Présente sur les lieux, la dame dénonce l’incivisme de certains visiteurs tout en passant elle même à l’action. Elle rappelle notamment que des poubelles sont disponibles à proximité et invite chacun à adopter des gestes simples pour maintenir le site propre.
Une démarche qui a retenu l’attention de Nora Kassa, ADG du Cabinet Leseizieme et fondatrice de La Maison de l’Entrepreneur. En repartageant la vidéo, elle a elle aussi choisi de placer le débat sur le terrain de la responsabilité collective.
« Préserver nos acquis, c’est aussi notre responsabilité », écrit elle dans sa publication, avant d’appeler à davantage de respect pour les infrastructures mises à la disposition des populations.
Pour Nora Kassa, les investissements réalisés pour aménager de tels espaces ne doivent pas être compromis par des comportements inciviques. Elle estime également qu’au delà de la sensibilisation, la réflexion pourrait porter sur la mise en place d’une amende pour incivisme, afin de responsabiliser davantage les usagers.
Inauguré le 17 août 2026 par le président de la République, Brice Clotaire Oligui Nguema, à l’occasion du 66e anniversaire de l’indépendance du Gabon, le monument Georges Damas Aleka occupe désormais une place particulière dans le paysage de Libreville.
Le site rend hommage à Georges Damas Aleka, auteur compositeur de l’hymne national « La Concorde ». À travers ses différents aménagements, il ambitionne également de mettre en valeur la culture, les arts et les savoir faire gabonais.

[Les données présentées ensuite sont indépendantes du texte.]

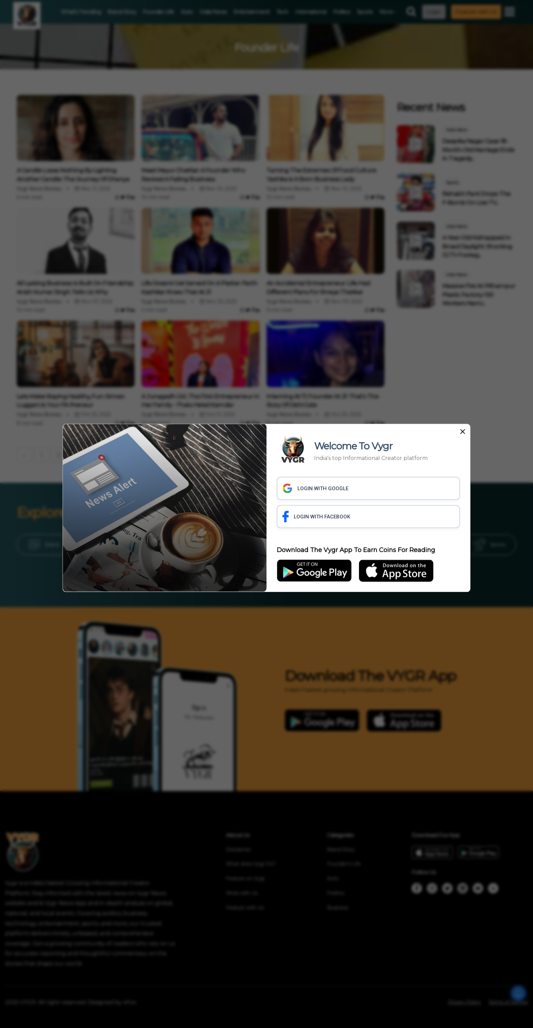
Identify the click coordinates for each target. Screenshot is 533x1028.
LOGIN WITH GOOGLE (315, 488)
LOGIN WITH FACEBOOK (316, 516)
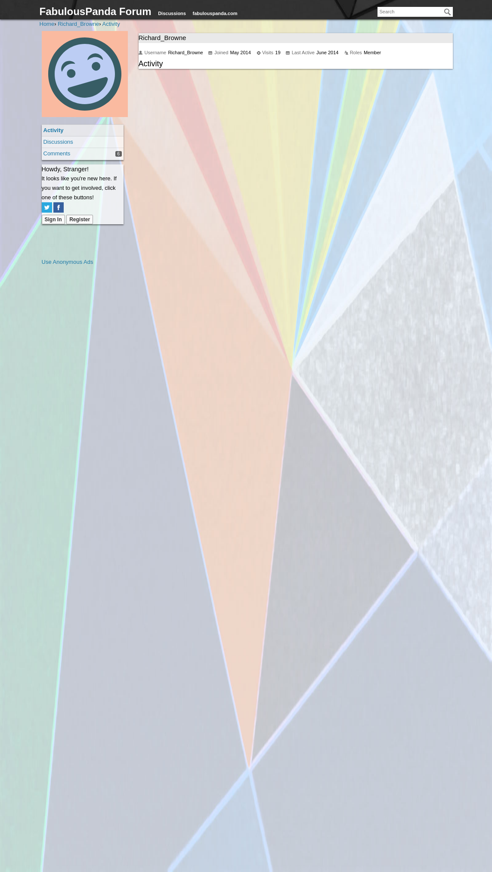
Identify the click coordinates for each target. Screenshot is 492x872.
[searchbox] (415, 12)
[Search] (447, 12)
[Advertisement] (76, 396)
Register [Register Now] (79, 219)
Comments (57, 153)
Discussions (172, 13)
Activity (53, 130)
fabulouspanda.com (215, 13)
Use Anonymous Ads (67, 262)
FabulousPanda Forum (96, 11)
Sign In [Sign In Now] (53, 219)
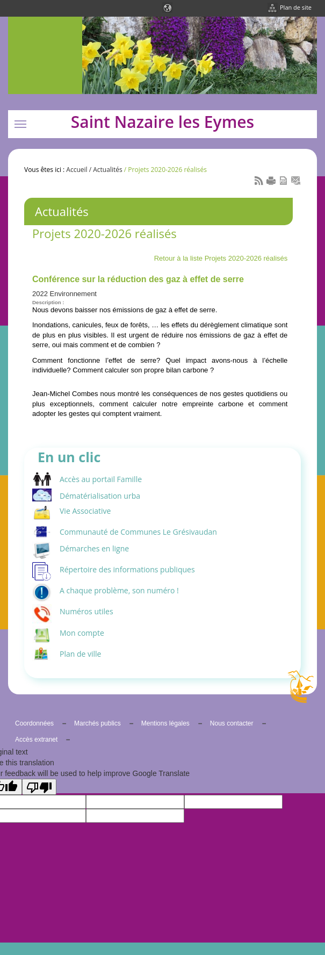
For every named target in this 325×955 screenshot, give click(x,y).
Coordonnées (34, 723)
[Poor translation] (39, 787)
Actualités (62, 211)
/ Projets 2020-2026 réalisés (164, 169)
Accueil (76, 169)
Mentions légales (165, 723)
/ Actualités (105, 169)
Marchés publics (97, 723)
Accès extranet (36, 739)
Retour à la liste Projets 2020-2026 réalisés (221, 258)
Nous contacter (232, 723)
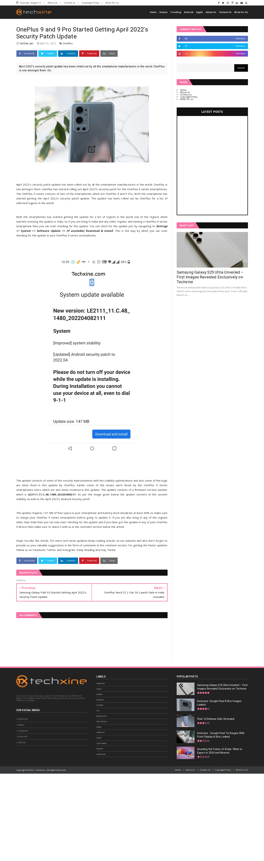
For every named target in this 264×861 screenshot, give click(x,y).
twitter (21, 724)
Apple (199, 12)
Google (100, 700)
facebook (23, 718)
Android (188, 12)
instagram (23, 730)
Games (163, 12)
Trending (175, 12)
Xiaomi (99, 749)
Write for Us (112, 2)
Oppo (99, 738)
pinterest (22, 736)
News (99, 727)
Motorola (101, 721)
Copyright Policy (90, 2)
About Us (53, 2)
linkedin (22, 742)
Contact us (70, 2)
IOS (98, 710)
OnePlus (68, 43)
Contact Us (225, 12)
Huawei (99, 705)
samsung (101, 754)
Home (153, 12)
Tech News (101, 743)
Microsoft (101, 716)
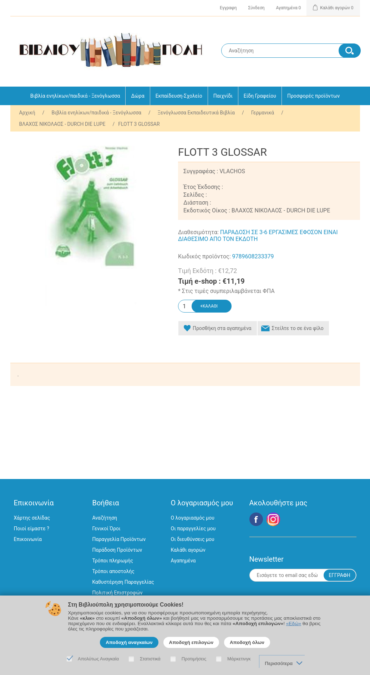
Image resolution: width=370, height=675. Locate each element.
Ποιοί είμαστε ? (31, 528)
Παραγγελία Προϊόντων (119, 539)
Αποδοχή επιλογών (191, 642)
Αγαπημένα (183, 560)
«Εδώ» (293, 623)
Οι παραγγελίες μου (193, 528)
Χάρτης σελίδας (32, 518)
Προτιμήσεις (194, 658)
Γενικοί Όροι (106, 528)
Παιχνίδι (223, 96)
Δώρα (137, 96)
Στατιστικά (150, 658)
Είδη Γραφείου (260, 96)
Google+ (273, 519)
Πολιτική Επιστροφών (117, 593)
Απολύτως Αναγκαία (98, 658)
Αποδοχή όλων (247, 642)
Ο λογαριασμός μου (192, 518)
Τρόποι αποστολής (113, 571)
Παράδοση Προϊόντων (117, 550)
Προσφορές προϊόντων (313, 96)
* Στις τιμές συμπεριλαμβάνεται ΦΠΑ (226, 291)
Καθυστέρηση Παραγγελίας (123, 582)
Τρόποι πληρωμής (112, 560)
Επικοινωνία (28, 539)
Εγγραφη (228, 7)
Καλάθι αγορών (188, 550)
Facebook (256, 519)
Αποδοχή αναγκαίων (129, 642)
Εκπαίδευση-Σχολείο (179, 96)
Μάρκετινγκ (239, 658)
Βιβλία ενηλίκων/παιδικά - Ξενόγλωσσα (75, 96)
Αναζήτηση (104, 518)
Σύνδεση (256, 7)
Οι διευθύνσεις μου (192, 539)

Cette vocation donne une dimension particulière aux questions d’entretien et de civisme. Pour les visiteurs, le monument est à la fois un lieu de découverte, de mémoire et de rassemblement. Pour les autorités et les services chargés de son entretien, sa préservation constitue déjà un véritable défi.
Les images de déchets retrouvés dans le bassin du jet d’eau rappellent ainsi une réalité bien connue dans les espaces publics : la construction d’une infrastructure ne suffit pas. Encore faut il que les citoyens se l’approprient et contribuent à sa conservation.
Le message porté par Nora Kassa rejoint donc celui de la citoyenne présente sur la vidéo : chacun doit prendre sa part de responsabilité.
« Construisons, préservons et avançons. C’est aussi ça, le Gabon que nous voulons », conclut Nora Kassa dans sa publication.
À Libreville, le monument Georges Damas Aleka pourrait ainsi devenir bien plus qu’un nouvel espace touristique et culturel. Sa préservation pourrait également servir de référence en matière de civisme et de responsabilité collective.
Car protéger un bien public, c’est aussi protéger un patrimoine qui appartient à tous.